Numeri che pongono molte domande: il teatro è davvero in crisi? Se sì in che termini? Il pubblico italiano è così acerbo come pensiamo? In un panorama tanto variegato, fare rete e organizzare momenti di confronto può essere la chiave per non disperdere le energie e indirizzare il lavoro. E se teniamo conto che, oltre agli artisti, sono molti anche i progetti di critici e operatori che si stanno specializzando nel campo dell’audience engagement dei più giovani, è quanto mai importante un lavoro di monitoraggio e di riflessione.

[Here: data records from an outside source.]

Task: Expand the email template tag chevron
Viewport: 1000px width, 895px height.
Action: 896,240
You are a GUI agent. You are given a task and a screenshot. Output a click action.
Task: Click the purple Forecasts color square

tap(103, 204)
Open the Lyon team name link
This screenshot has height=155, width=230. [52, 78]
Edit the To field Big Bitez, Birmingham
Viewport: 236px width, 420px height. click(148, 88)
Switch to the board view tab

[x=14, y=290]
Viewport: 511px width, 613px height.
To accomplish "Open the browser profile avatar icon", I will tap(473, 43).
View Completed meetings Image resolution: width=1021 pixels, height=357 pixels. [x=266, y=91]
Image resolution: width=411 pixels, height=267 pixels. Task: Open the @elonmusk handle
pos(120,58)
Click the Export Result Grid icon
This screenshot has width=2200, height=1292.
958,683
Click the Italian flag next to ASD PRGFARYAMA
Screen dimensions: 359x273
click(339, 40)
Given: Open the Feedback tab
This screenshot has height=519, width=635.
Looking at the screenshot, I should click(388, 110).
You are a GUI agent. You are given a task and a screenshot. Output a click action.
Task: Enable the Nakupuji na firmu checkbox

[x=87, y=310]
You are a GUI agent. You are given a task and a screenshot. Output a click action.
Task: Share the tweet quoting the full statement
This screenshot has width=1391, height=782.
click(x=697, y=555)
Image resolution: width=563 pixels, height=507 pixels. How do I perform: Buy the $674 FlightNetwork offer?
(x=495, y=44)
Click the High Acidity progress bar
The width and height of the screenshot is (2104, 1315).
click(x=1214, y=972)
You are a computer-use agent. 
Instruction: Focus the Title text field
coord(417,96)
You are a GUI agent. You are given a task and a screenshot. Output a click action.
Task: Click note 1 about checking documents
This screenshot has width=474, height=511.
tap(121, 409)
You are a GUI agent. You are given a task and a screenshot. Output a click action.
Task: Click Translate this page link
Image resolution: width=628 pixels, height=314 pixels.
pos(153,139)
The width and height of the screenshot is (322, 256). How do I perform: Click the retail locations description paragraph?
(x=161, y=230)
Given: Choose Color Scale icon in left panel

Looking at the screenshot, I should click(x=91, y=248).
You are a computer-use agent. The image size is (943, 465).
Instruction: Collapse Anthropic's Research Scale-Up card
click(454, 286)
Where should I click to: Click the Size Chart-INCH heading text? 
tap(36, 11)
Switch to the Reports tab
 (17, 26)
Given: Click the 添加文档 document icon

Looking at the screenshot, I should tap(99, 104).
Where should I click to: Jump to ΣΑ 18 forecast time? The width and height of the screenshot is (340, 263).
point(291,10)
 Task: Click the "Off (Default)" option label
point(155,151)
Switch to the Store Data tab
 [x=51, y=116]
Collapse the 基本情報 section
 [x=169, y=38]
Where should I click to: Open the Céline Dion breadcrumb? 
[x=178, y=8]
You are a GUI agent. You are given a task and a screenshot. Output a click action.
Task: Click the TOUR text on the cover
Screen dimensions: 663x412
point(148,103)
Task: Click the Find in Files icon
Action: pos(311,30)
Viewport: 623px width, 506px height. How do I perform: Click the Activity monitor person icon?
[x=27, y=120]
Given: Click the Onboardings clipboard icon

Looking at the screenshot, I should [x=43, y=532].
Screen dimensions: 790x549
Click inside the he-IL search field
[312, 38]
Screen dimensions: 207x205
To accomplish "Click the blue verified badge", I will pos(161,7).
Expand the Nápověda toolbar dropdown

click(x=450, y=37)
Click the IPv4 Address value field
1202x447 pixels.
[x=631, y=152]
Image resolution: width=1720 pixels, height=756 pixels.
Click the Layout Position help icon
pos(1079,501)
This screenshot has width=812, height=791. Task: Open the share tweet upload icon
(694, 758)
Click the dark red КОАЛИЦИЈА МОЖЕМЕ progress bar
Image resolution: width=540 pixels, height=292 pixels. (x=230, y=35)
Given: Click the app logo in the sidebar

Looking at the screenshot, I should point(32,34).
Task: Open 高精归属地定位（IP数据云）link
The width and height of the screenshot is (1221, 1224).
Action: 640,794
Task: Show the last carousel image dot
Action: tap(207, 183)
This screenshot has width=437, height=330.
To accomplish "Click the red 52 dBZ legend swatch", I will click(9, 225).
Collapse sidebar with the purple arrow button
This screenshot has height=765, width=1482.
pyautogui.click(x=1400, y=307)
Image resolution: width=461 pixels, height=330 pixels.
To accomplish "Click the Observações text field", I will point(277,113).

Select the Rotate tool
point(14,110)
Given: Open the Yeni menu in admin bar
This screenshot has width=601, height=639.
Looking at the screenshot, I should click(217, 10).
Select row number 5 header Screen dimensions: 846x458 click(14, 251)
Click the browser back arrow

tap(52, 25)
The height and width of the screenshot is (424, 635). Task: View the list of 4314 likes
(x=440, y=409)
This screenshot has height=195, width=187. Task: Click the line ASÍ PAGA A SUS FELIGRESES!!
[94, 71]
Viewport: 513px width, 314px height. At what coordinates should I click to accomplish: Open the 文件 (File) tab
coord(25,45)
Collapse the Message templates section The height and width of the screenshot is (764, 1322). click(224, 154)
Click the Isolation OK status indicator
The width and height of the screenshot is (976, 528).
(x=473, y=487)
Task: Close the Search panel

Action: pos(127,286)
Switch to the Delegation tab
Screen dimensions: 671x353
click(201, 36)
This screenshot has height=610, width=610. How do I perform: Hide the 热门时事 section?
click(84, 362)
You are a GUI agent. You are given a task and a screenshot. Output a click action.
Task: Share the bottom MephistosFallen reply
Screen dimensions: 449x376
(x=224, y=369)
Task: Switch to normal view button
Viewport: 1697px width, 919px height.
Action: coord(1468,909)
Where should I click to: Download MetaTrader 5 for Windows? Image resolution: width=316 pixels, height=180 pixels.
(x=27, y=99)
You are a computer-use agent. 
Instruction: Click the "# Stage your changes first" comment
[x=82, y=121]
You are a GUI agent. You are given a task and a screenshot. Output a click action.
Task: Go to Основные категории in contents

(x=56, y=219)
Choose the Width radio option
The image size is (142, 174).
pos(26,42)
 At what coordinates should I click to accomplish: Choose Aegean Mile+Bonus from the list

Soprattutto ora che anche il MIUR, nelle linee guida della Buona Scuola, inserisce le attività teatrali come “materia curriculare” e non “prologo alla ricreazione o insegnamento di serie B”. Questo significa davvero che i progetti teatrali, che per anni si sono autofinanziati o hanno ricevuto con fatica il sostegno di amministrazioni locali, potranno rientrare nei programmi ministeriali? Staremo a vedere. Per il momento, come ricorda a Castiglioncello Rodolfo Sacchettini, prendiamo ad esempio la storia di Pinocchio che, davanti al bivio tra la scuola e lo spettacolo di burattini di Mangiafuoco scelse il secondo; forse oggi le strade stanno cominciando a procedere nella stessa direzione.